═══ DATA PROVIDED

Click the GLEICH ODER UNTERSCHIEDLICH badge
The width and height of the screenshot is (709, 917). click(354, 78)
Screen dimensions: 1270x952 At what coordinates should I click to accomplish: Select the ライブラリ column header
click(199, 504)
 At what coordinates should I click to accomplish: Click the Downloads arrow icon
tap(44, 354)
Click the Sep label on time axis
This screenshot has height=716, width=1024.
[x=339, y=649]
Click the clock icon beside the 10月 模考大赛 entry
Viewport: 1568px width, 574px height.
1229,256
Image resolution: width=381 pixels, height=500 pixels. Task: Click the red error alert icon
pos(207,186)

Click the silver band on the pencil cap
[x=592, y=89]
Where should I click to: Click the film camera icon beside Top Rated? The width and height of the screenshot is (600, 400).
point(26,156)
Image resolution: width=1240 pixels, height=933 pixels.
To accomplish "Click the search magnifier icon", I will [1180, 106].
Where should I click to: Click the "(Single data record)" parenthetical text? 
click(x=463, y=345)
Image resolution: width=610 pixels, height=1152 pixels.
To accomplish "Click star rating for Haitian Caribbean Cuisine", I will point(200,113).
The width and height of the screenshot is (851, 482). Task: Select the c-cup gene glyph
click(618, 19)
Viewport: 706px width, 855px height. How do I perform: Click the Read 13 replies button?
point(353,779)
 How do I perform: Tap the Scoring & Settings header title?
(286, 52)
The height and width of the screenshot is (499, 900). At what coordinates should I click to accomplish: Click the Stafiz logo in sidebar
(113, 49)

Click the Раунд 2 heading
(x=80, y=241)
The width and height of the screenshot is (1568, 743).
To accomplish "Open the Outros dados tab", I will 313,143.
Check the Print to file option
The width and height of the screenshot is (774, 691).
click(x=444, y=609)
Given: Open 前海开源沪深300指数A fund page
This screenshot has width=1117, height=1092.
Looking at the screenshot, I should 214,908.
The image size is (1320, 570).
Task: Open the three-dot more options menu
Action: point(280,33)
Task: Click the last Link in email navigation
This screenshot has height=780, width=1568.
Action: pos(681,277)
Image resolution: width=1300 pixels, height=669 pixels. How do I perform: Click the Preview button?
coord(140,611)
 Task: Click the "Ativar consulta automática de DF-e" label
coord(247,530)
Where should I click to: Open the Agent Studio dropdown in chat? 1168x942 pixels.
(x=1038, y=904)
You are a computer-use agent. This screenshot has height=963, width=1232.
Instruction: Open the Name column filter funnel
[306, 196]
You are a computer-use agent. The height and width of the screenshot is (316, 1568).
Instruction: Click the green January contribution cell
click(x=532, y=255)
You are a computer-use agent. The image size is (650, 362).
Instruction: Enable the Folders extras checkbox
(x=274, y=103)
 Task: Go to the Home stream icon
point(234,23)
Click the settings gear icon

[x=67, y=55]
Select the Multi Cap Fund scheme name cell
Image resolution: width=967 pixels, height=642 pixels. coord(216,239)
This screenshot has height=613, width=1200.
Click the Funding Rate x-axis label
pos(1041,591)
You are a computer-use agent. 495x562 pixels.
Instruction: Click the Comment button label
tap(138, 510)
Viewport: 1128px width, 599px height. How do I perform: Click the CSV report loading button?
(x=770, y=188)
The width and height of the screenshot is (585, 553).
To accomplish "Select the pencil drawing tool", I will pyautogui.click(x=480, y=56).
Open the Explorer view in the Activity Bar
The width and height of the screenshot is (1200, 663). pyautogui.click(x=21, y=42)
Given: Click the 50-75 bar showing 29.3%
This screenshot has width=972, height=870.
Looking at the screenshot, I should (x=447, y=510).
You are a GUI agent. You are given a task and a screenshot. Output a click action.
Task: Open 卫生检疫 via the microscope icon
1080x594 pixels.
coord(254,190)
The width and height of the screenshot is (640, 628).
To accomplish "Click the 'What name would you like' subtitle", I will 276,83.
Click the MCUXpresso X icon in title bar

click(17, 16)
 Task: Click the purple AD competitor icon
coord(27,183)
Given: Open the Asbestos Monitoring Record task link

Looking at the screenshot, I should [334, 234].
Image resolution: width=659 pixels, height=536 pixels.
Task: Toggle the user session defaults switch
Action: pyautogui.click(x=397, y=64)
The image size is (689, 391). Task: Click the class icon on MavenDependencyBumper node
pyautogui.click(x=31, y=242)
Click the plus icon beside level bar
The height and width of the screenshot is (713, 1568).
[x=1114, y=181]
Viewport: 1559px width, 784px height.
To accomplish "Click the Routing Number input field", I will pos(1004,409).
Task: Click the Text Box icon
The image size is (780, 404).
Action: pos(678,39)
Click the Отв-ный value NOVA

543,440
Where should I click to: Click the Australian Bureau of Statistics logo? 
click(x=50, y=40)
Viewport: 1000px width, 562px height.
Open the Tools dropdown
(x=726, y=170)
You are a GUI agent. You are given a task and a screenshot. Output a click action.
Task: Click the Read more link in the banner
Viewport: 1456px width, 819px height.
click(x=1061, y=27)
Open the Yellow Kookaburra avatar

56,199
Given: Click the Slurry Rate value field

══════

TASK
An exact copy of all the records above is the required answer.

SOLUTION TO THIS TASK
Click the GLEICH ODER UNTERSCHIEDLICH badge
The width and height of the screenshot is (709, 917). click(354, 78)
Screen dimensions: 1270x952 At what coordinates should I click to accomplish: Select the ライブラリ column header
click(199, 504)
 At what coordinates should I click to accomplish: Click the Downloads arrow icon
tap(44, 354)
Click the Sep label on time axis
This screenshot has height=716, width=1024.
[x=339, y=649]
Click the clock icon beside the 10月 模考大赛 entry
Viewport: 1568px width, 574px height.
1229,256
Image resolution: width=381 pixels, height=500 pixels. Task: Click the red error alert icon
pos(207,186)

Click the silver band on the pencil cap
[x=592, y=89]
Where should I click to: Click the film camera icon beside Top Rated? The width and height of the screenshot is (600, 400).
point(26,156)
Image resolution: width=1240 pixels, height=933 pixels.
To accomplish "Click the search magnifier icon", I will [1180, 106].
Where should I click to: Click the "(Single data record)" parenthetical text? 
click(x=463, y=345)
Image resolution: width=610 pixels, height=1152 pixels.
To accomplish "Click star rating for Haitian Caribbean Cuisine", I will point(200,113).
The width and height of the screenshot is (851, 482). Task: Select the c-cup gene glyph
click(618, 19)
Viewport: 706px width, 855px height. How do I perform: Click the Read 13 replies button?
point(353,779)
 How do I perform: Tap the Scoring & Settings header title?
(286, 52)
The height and width of the screenshot is (499, 900). At what coordinates should I click to accomplish: Click the Stafiz logo in sidebar
(113, 49)

Click the Раунд 2 heading
(x=80, y=241)
The width and height of the screenshot is (1568, 743).
To accomplish "Open the Outros dados tab", I will 313,143.
Check the Print to file option
The width and height of the screenshot is (774, 691).
click(x=444, y=609)
Given: Open 前海开源沪深300指数A fund page
This screenshot has width=1117, height=1092.
Looking at the screenshot, I should 214,908.
The image size is (1320, 570).
Task: Open the three-dot more options menu
Action: point(280,33)
Task: Click the last Link in email navigation
This screenshot has height=780, width=1568.
Action: pos(681,277)
Image resolution: width=1300 pixels, height=669 pixels. How do I perform: Click the Preview button?
coord(140,611)
 Task: Click the "Ativar consulta automática de DF-e" label
coord(247,530)
Where should I click to: Open the Agent Studio dropdown in chat? 1168x942 pixels.
(x=1038, y=904)
You are a computer-use agent. This screenshot has height=963, width=1232.
Instruction: Open the Name column filter funnel
[306, 196]
You are a computer-use agent. The height and width of the screenshot is (316, 1568).
Instruction: Click the green January contribution cell
click(x=532, y=255)
You are a computer-use agent. The image size is (650, 362).
Instruction: Enable the Folders extras checkbox
(x=274, y=103)
 Task: Go to the Home stream icon
point(234,23)
Click the settings gear icon

[x=67, y=55]
Select the Multi Cap Fund scheme name cell
Image resolution: width=967 pixels, height=642 pixels. coord(216,239)
This screenshot has height=613, width=1200.
Click the Funding Rate x-axis label
pos(1041,591)
You are a computer-use agent. 495x562 pixels.
Instruction: Click the Comment button label
tap(138, 510)
Viewport: 1128px width, 599px height. How do I perform: Click the CSV report loading button?
(x=770, y=188)
The width and height of the screenshot is (585, 553).
To accomplish "Select the pencil drawing tool", I will pyautogui.click(x=480, y=56).
Open the Explorer view in the Activity Bar
The width and height of the screenshot is (1200, 663). pyautogui.click(x=21, y=42)
Given: Click the 50-75 bar showing 29.3%
This screenshot has width=972, height=870.
Looking at the screenshot, I should (x=447, y=510).
You are a GUI agent. You are given a task and a screenshot. Output a click action.
Task: Open 卫生检疫 via the microscope icon
1080x594 pixels.
coord(254,190)
The width and height of the screenshot is (640, 628).
To accomplish "Click the 'What name would you like' subtitle", I will 276,83.
Click the MCUXpresso X icon in title bar

click(17, 16)
 Task: Click the purple AD competitor icon
coord(27,183)
Given: Open the Asbestos Monitoring Record task link

Looking at the screenshot, I should [334, 234].
Image resolution: width=659 pixels, height=536 pixels.
Task: Toggle the user session defaults switch
Action: pyautogui.click(x=397, y=64)
The image size is (689, 391). Task: Click the class icon on MavenDependencyBumper node
pyautogui.click(x=31, y=242)
Click the plus icon beside level bar
The height and width of the screenshot is (713, 1568).
[x=1114, y=181]
Viewport: 1559px width, 784px height.
To accomplish "Click the Routing Number input field", I will pos(1004,409).
Task: Click the Text Box icon
The image size is (780, 404).
Action: pos(678,39)
Click the Отв-ный value NOVA

543,440
Where should I click to: Click the Australian Bureau of Statistics logo? 
click(x=50, y=40)
Viewport: 1000px width, 562px height.
Open the Tools dropdown
(x=726, y=170)
You are a GUI agent. You are given a task and a screenshot. Output a click action.
Task: Click the Read more link in the banner
Viewport: 1456px width, 819px height.
click(x=1061, y=27)
Open the Yellow Kookaburra avatar

56,199
Given: Click the Slurry Rate value field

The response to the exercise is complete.